# PROVIDED TEXT
[start]

To make formal methods more widely applied, one way is to make them easier to use, in particular by making them more automatic and seamlessly integrated in software engineering tools and processes. However, full automation for deductive verification is not possible and we think it is desirable that more professionals know it is possible to formally specify and verify real-world programs, and have a hands-on experience to do it. Teaching program verification is a way to contribute to this goal.
This paper reports teaching experiences on C programs verification using Frama-C [FramaC, BBB2021:CACM]
, an open-source framework for the analysis and verification of ANSI C99 programs. The approach is to present the concepts mainly through examples and have the students specify and verify real-world code. Sharing some material and a project, we taught two courses in different institutions: Northern Arizona University, USA and INSA Centre Val de Loire, France. Over the years efforts of teaching and integrating formal methods in software engineering courses faced many challenges, some of which are mentioned in[2016:ENSASE:Spichkova]. We encountered several of these challenges, but in this paper, we rather describe the more focused and detailed difficulties our students faced.
The paper is organized as follows: Section 2 describes the context including the Frama-C tool and the position of the courses in their respective programs, as well as our audiences. Section 3 is devoted to the approach we took for these courses: the organization, content and assignments, in particular the project. Students’ challenges, results and evaluations are given in Section 4. We conclude and mention related work in Section 5.
2 Context and Background
Frama-C is architectured as a set of plugins built around a kernel that provides basic services (such as parsing and access to ASTs of the programs). Plugins use, generate, or verify annotations written in the ACSL (ANSI C Specification Language). Analyses and verification techniques include (but are not limited to) value analysis by abstract interpretation (plugin EVA), deductive verification (plugin WP) and dynamic verification (plugin E-ACSL). The plugin RTE is dedicated to generate ACSL assertions for each expression potentially leading to an undefined behavior. Frama-C is used both in industry and academia. The courses presented in this paper evolved from a series of tutorials given at various international conferences (in particular[BKL2018:HPCS, BKL2018:SECDEV]) and experience from research related to Frama-C (for example [BKL2016:SCAM, BKL2019:SAC, BLK2019:NFM]). Figure 1 presents a screenshot of the tool while working on one of the first examples of the class with the WP plugin. On the right panel, the original code with an ASCL contract (only a post-condition) on lines 4–5 is displayed. The way the code is considered by the tool as well as a pretty-printed version of the contract is displayed on the left panel. The green bullet indicates that the function is correct with respect to this contract. Indeed the tool is used here without the RTE plugin, therefore there is not any assertion in the code that checks whether there is an overflow when evaluating the expression -x. If the RTE plugin is used, such an assertion is generated and the bullet is orange meaning the tool fails to verify that the code respects the contract.

[end]

# WHAT YOU SHOULD DO
Summarize the text on teaching C program verification with Frama-C in two sentences.

# PROVIDED DATA
[start]

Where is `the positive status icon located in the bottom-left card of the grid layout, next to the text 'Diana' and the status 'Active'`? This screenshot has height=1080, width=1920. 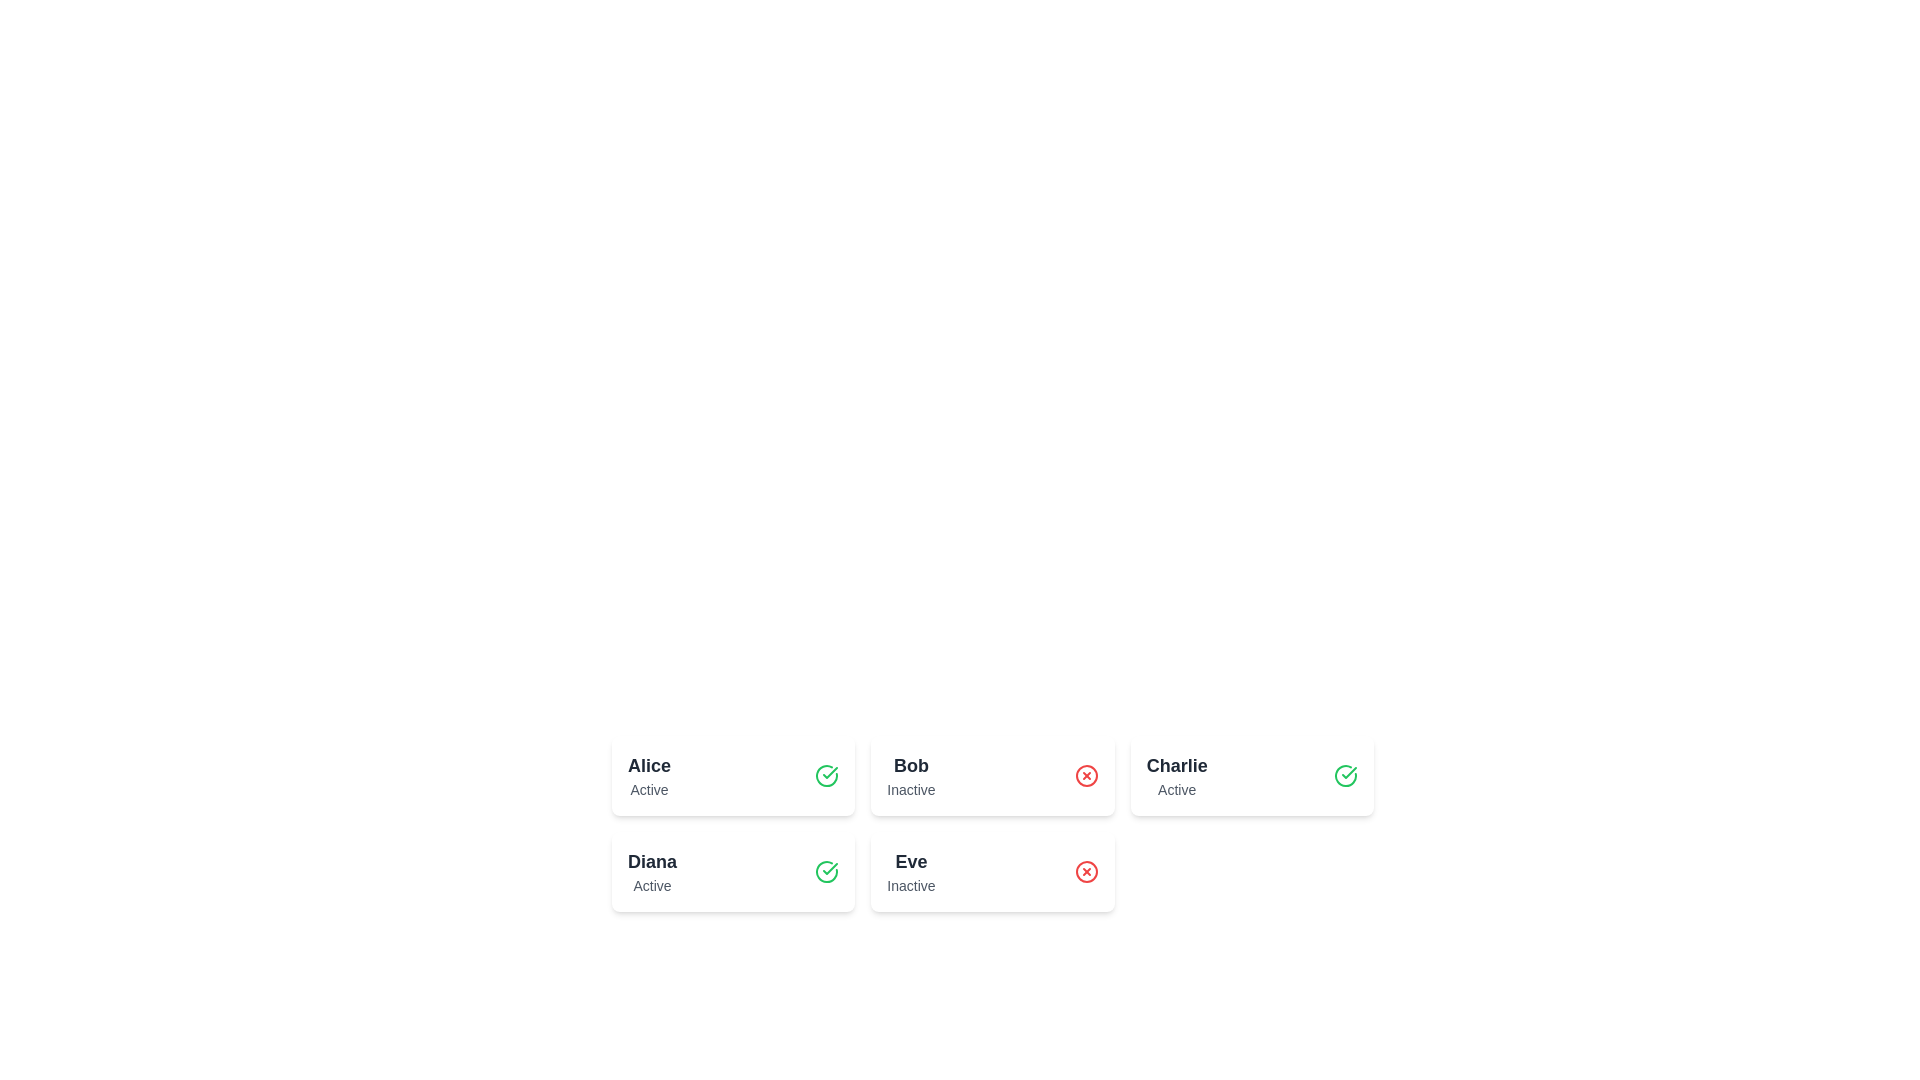 the positive status icon located in the bottom-left card of the grid layout, next to the text 'Diana' and the status 'Active' is located at coordinates (830, 771).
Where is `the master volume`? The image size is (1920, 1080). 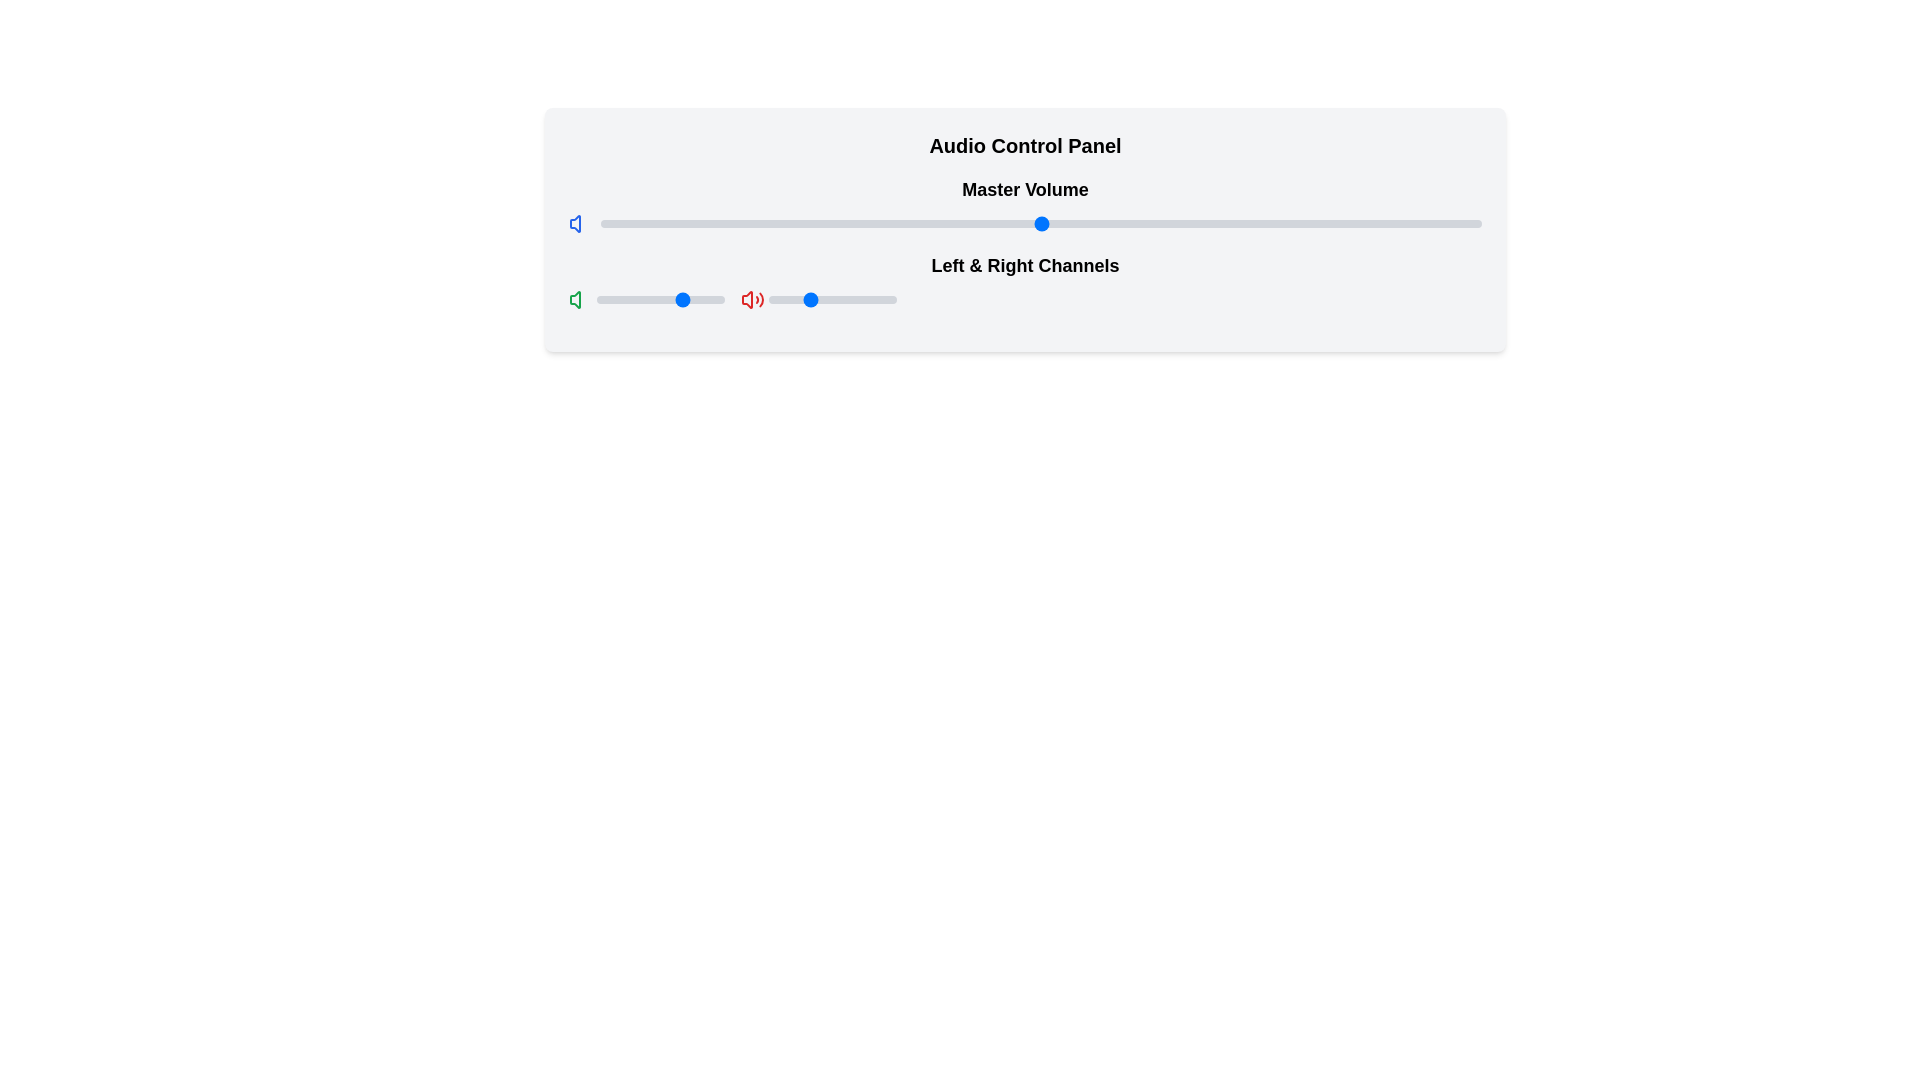 the master volume is located at coordinates (1323, 223).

[end]

# ANSWER FOR THIS EXERCISE
The text reports on teaching the verification of C programs with Frama-C, an open-source framework for analyzing and verifying ANSI C99 programs, in two courses at Northern Arizona University, USA, and INSA Centre Val de Loire, France, where concepts were presented mainly through examples and students specified and verified real-world code. Frama-C is built as a set of plugins around a kernel, and its plugins use, generate, or verify ACSL annotations, including EVA for value analysis, WP for deductive verification, E-ACSL for dynamic verification, and RTE for generating assertions for expressions that may lead to undefined behavior.